Slappe is an Assistant Professor and Chair of Video & Sound at Pacific Northwest College of Art.


Jason Sloan is a new media & sound artist, electronic musician, composer and professor at the Maryland Institute College of Art in Baltimore, Maryland. Sloan received his BFA from Edinboro University and his MFA from Towson University.  In addition to being the recipient of multiple Maryland State Arts Council’s Individual Artist Awards, Sloan’s performances, installations, net.art and video works have been exhibited internationally including Berlin, Copenhagen, Edinburgh, Kiev, Nagoya, Saint-Petersburg, Toulouse, Lisbon, Uden and Vienna. In addition to releasing over a dozen studio albums and E.P.’s over the last decade on various record labels, Sloan has played live all over the US, Canada and Europe including the influential Live Constructions radio program at Columbia University, STEIM in Amsterdam and Philadelphia’s The Gatheringsconcert series, one of the country’s oldest continuing ambient and electronic music series.

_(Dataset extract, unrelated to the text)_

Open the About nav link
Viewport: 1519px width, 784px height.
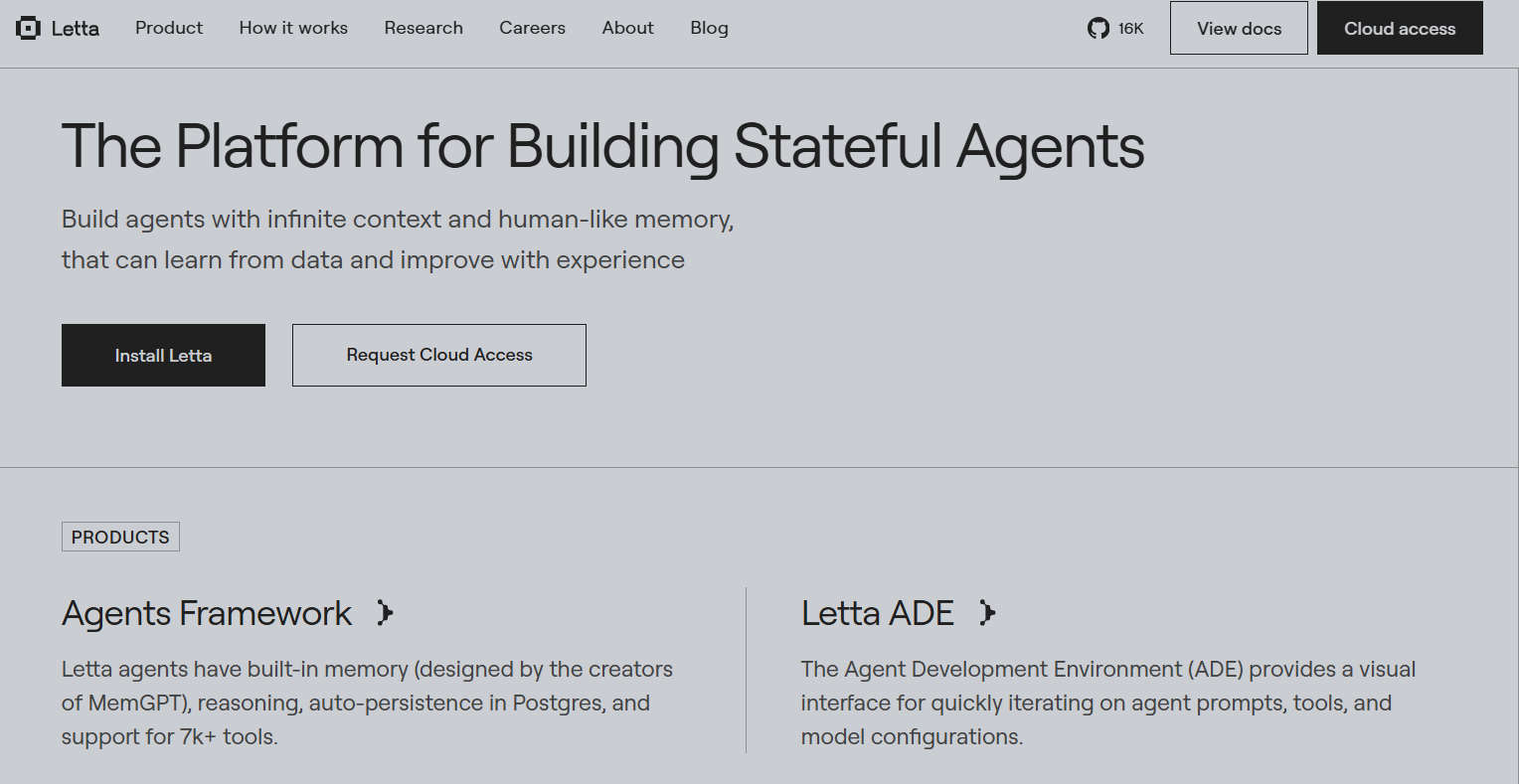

Angela Washko is a New York based artist and facilitator devoted to mobilizing communities and creating new forums for discussions of feminism where they do not exist. These forums are created through actions, interventions, videos, and performances- sometimes in video games! She recently founded the Council on Gender Sensitivity and Behavioral Awareness in World of Warcraft. Fond of creating institutions with long names and lofty goals, she also founded The World of Warcraft Psychogeographical Association, another in-game organization which she plans to expand into an artist residency program inside the video game.